Brief »
Using the entries that follow, establish how many lines contain the word "computer" and give only that figure.

Data supplied »
==================================================
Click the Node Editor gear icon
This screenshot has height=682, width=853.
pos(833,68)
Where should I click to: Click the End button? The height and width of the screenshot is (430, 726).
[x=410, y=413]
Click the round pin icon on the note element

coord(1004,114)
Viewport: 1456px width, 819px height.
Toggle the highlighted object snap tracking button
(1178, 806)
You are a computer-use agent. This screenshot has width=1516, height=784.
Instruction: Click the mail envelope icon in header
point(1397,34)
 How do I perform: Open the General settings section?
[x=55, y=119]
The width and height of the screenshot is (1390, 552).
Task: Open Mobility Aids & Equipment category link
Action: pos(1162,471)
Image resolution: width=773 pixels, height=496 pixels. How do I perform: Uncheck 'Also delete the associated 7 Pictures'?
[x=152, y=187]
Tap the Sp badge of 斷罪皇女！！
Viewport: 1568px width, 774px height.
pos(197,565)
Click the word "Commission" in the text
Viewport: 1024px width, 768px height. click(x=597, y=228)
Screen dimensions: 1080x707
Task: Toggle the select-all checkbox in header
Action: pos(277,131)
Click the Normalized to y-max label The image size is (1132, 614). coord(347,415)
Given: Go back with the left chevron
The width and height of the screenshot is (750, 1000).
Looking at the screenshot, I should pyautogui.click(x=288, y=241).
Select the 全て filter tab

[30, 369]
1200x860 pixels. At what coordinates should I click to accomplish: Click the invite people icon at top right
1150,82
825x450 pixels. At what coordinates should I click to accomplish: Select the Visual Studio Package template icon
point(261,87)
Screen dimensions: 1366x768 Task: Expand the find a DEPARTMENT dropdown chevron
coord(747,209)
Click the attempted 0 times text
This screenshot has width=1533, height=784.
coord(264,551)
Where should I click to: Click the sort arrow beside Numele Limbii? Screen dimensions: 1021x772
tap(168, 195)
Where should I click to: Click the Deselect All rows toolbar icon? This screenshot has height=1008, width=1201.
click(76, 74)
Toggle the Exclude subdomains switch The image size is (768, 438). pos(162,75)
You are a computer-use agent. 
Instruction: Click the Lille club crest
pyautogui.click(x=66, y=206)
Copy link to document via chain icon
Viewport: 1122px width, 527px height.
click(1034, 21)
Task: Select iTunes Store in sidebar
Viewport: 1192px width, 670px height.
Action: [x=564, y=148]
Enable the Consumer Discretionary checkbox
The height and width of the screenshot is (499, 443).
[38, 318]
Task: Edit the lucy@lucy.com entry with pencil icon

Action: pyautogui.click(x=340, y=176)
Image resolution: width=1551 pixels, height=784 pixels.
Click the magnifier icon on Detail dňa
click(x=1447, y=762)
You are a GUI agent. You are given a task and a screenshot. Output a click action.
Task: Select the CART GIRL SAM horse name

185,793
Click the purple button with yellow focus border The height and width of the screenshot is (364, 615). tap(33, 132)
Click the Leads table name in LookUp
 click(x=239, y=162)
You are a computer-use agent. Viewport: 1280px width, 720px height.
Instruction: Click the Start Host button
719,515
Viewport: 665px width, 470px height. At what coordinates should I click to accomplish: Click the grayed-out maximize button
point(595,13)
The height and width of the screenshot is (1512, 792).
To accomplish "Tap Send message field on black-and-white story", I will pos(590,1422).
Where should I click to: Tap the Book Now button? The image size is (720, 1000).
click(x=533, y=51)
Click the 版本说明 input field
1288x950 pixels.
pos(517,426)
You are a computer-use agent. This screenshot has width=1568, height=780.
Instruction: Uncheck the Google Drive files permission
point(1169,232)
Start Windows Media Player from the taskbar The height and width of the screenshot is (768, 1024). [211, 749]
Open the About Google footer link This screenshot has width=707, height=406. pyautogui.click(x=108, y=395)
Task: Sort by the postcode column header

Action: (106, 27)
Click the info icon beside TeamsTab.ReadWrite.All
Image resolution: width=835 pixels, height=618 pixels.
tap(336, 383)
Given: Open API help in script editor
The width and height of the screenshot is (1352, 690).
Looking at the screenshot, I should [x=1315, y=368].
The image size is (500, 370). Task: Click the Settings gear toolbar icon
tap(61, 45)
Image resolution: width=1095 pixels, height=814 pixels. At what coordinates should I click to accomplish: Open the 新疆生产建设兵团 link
==================================================
Solution for this task »
4